Was die Wirtschaft anbetrifft, so werden Maschinen, Ersatzteile, Chemikalien und Gummiprodukte eingeführt. Der Import dient voll und ganz der Industrialisierung des Landes. Albanien exportiert Rohöl, Chrom, Kupfer, Nickel.
Zurzeit funktioniert regelmässiger Fährenverkehr zwischen dem italienischen Triest und der albanischen Hafenstadt Dürres.
Ungeachtet des albanisch-chinesichen Ideologie-Streits weilte unlängst eine Pekinger Delegation in Tirana, um Handelsbesprechungen zu führen. Die Chinesen sind am albanischen Chrom interessiert und offerieren ihrerseits Ersatzteile für die albanische Industrie.
Die kommunistische Führung Albaniens unternimmt keine Auslandsreisen. “Dafür haben wir keine Zeit. Der Aufbau des Sozialismus nimmt uns völlig in Anspruch”, erklären meist die offiziellen Vertreter Tiranas Ausländern gegenüber.
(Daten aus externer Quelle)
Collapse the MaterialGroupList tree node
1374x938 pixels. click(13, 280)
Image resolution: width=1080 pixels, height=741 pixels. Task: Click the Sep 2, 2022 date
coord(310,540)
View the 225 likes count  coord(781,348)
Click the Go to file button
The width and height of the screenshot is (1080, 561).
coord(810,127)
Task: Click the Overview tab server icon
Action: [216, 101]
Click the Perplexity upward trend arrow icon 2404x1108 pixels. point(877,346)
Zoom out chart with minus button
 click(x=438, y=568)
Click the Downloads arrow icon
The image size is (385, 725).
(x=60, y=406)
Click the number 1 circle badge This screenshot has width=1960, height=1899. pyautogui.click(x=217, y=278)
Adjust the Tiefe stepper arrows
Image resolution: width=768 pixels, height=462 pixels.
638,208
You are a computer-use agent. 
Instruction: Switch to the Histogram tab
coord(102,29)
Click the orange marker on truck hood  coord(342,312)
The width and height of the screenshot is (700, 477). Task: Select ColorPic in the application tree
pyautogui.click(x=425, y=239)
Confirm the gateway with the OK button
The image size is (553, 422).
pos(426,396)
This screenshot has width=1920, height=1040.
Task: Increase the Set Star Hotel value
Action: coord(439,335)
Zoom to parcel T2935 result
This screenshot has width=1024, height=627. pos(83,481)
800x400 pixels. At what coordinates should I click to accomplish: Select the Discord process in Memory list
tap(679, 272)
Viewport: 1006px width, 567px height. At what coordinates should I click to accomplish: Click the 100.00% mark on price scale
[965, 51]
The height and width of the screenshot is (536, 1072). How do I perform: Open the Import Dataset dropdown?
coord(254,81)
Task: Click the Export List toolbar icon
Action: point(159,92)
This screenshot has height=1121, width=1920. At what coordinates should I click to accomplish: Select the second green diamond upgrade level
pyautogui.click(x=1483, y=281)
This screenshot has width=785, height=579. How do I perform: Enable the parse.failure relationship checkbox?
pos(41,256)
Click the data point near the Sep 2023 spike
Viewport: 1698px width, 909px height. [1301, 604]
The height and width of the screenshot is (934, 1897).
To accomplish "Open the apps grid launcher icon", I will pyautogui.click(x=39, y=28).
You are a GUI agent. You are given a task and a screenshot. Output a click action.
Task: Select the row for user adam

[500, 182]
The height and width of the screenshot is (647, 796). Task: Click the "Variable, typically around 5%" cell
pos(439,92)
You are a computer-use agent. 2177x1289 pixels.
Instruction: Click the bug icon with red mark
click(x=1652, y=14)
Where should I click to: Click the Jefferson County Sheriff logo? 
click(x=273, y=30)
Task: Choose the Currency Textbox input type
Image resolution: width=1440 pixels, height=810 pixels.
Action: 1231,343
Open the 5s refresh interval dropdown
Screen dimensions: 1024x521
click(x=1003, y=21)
Privatautos sind in Albanien verboten. An öffentlichen Plätzen darf nicht gesungen werden. Es gibt kein Privateigentum. Steuern sind abgeschafft worden.
Obwohl Albanien das ärmste Land Europas ist, bemüht sich die kommunistische Führung, die Bodenschätze und die landwirtschaftlichen Möglichkeiten des Landes maximal zu nutzen. Ausser der Viehzucht ist die Landwirtschaft durchaus entwickelt. Im Gegensatz zu den Ländern des Sowjetblocks werden die Kollektivbauern wirtschaften allmählich in staatliche Grossbauernwirtschaften verwandelt. Unlängst wurde den Bauern verboten, eigenes Vieh zu besitzen (eine Ausnahme bilden die Gebirgsgegenden). Hunger gibt es in Albanien nicht. Was nach Enver Hoxha kommt, lässt sich heute nicht voraussagen. Über kurz oder lang müsste es zu einer Annäherung an die übrige Welt kommen.